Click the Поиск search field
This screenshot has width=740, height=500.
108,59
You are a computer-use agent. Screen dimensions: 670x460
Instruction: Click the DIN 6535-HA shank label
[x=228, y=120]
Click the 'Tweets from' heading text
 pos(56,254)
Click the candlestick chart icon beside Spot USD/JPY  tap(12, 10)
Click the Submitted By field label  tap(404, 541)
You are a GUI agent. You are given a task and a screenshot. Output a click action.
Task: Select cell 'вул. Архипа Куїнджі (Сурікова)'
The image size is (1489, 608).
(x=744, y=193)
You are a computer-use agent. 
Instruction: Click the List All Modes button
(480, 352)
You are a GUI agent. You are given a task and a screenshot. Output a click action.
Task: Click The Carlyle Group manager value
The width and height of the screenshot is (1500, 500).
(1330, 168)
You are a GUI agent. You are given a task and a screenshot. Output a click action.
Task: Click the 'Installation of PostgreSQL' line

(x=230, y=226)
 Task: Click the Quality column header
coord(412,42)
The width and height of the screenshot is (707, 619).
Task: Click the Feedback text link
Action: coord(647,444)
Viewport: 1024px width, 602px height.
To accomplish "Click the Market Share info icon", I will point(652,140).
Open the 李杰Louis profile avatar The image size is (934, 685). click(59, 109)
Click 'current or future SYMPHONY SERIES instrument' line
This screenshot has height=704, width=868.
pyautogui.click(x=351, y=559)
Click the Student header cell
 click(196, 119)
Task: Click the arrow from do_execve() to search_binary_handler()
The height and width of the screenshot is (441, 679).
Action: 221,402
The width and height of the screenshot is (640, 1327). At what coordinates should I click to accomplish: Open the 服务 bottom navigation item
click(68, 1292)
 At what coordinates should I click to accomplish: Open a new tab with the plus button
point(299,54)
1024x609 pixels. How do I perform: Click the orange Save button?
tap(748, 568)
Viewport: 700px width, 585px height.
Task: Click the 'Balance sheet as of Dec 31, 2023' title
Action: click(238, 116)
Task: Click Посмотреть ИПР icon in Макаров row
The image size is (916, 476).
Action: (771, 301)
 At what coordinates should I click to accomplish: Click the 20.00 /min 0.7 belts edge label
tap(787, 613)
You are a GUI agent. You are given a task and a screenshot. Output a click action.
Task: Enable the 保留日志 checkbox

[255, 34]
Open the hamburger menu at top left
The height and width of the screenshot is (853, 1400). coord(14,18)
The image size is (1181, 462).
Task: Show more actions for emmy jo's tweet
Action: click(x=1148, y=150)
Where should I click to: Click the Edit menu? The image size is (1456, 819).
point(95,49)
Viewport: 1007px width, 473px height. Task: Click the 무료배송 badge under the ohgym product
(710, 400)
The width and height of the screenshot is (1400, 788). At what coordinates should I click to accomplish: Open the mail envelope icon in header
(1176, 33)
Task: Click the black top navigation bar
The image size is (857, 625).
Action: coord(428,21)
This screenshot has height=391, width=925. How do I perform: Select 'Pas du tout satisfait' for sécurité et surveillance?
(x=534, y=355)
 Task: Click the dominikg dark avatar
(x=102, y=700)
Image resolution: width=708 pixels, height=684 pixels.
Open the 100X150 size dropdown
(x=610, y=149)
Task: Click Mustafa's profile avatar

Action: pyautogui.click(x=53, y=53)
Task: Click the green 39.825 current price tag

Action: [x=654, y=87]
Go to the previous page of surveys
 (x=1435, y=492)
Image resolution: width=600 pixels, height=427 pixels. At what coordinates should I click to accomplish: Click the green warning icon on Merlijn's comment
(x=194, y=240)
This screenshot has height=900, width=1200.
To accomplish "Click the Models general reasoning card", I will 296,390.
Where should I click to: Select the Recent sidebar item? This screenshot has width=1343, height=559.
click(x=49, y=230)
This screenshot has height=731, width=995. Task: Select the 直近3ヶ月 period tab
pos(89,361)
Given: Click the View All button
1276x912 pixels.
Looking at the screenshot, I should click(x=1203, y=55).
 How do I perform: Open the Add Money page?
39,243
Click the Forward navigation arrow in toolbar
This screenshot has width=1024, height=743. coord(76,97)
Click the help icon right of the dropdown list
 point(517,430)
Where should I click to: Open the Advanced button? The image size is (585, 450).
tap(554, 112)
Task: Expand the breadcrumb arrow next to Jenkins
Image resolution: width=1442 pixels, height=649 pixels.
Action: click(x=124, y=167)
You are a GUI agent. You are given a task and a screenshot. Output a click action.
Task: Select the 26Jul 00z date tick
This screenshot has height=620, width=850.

▶ ACTIVITY: Print out the whole listing, with every line exactly as it appears.

▶ THE COMPLETED TASK:
Click the Поиск search field
This screenshot has width=740, height=500.
108,59
You are a computer-use agent. Screen dimensions: 670x460
Instruction: Click the DIN 6535-HA shank label
[x=228, y=120]
Click the 'Tweets from' heading text
 pos(56,254)
Click the candlestick chart icon beside Spot USD/JPY  tap(12, 10)
Click the Submitted By field label  tap(404, 541)
You are a GUI agent. You are given a task and a screenshot. Output a click action.
Task: Select cell 'вул. Архипа Куїнджі (Сурікова)'
The image size is (1489, 608).
(x=744, y=193)
You are a computer-use agent. 
Instruction: Click the List All Modes button
(480, 352)
You are a GUI agent. You are given a task and a screenshot. Output a click action.
Task: Click The Carlyle Group manager value
The width and height of the screenshot is (1500, 500).
(1330, 168)
You are a GUI agent. You are given a task and a screenshot. Output a click action.
Task: Click the 'Installation of PostgreSQL' line

(x=230, y=226)
 Task: Click the Quality column header
coord(412,42)
The width and height of the screenshot is (707, 619).
Task: Click the Feedback text link
Action: coord(647,444)
Viewport: 1024px width, 602px height.
To accomplish "Click the Market Share info icon", I will point(652,140).
Open the 李杰Louis profile avatar The image size is (934, 685). click(59, 109)
Click 'current or future SYMPHONY SERIES instrument' line
This screenshot has height=704, width=868.
pyautogui.click(x=351, y=559)
Click the Student header cell
 click(196, 119)
Task: Click the arrow from do_execve() to search_binary_handler()
The height and width of the screenshot is (441, 679).
Action: 221,402
The width and height of the screenshot is (640, 1327). At what coordinates should I click to accomplish: Open the 服务 bottom navigation item
click(68, 1292)
 At what coordinates should I click to accomplish: Open a new tab with the plus button
point(299,54)
1024x609 pixels. How do I perform: Click the orange Save button?
tap(748, 568)
Viewport: 700px width, 585px height.
Task: Click the 'Balance sheet as of Dec 31, 2023' title
Action: click(238, 116)
Task: Click Посмотреть ИПР icon in Макаров row
The image size is (916, 476).
Action: (771, 301)
 At what coordinates should I click to accomplish: Click the 20.00 /min 0.7 belts edge label
tap(787, 613)
You are a GUI agent. You are given a task and a screenshot. Output a click action.
Task: Enable the 保留日志 checkbox

[255, 34]
Open the hamburger menu at top left
The height and width of the screenshot is (853, 1400). coord(14,18)
The image size is (1181, 462).
Task: Show more actions for emmy jo's tweet
Action: click(x=1148, y=150)
Where should I click to: Click the Edit menu? The image size is (1456, 819).
point(95,49)
Viewport: 1007px width, 473px height. Task: Click the 무료배송 badge under the ohgym product
(710, 400)
The width and height of the screenshot is (1400, 788). At what coordinates should I click to accomplish: Open the mail envelope icon in header
(1176, 33)
Task: Click the black top navigation bar
The image size is (857, 625).
Action: coord(428,21)
This screenshot has height=391, width=925. How do I perform: Select 'Pas du tout satisfait' for sécurité et surveillance?
(x=534, y=355)
 Task: Click the dominikg dark avatar
(x=102, y=700)
Image resolution: width=708 pixels, height=684 pixels.
Open the 100X150 size dropdown
(x=610, y=149)
Task: Click Mustafa's profile avatar

Action: pyautogui.click(x=53, y=53)
Task: Click the green 39.825 current price tag

Action: [x=654, y=87]
Go to the previous page of surveys
 (x=1435, y=492)
Image resolution: width=600 pixels, height=427 pixels. At what coordinates should I click to accomplish: Click the green warning icon on Merlijn's comment
(x=194, y=240)
This screenshot has height=900, width=1200.
To accomplish "Click the Models general reasoning card", I will 296,390.
Where should I click to: Select the Recent sidebar item? This screenshot has width=1343, height=559.
click(x=49, y=230)
This screenshot has height=731, width=995. Task: Select the 直近3ヶ月 period tab
pos(89,361)
Given: Click the View All button
1276x912 pixels.
Looking at the screenshot, I should click(x=1203, y=55).
 How do I perform: Open the Add Money page?
39,243
Click the Forward navigation arrow in toolbar
This screenshot has width=1024, height=743. coord(76,97)
Click the help icon right of the dropdown list
 point(517,430)
Where should I click to: Open the Advanced button? The image size is (585, 450).
tap(554, 112)
Task: Expand the breadcrumb arrow next to Jenkins
Image resolution: width=1442 pixels, height=649 pixels.
Action: click(x=124, y=167)
You are a GUI agent. You are given a task and a screenshot. Output a click action.
Task: Select the 26Jul 00z date tick
This screenshot has height=620, width=850.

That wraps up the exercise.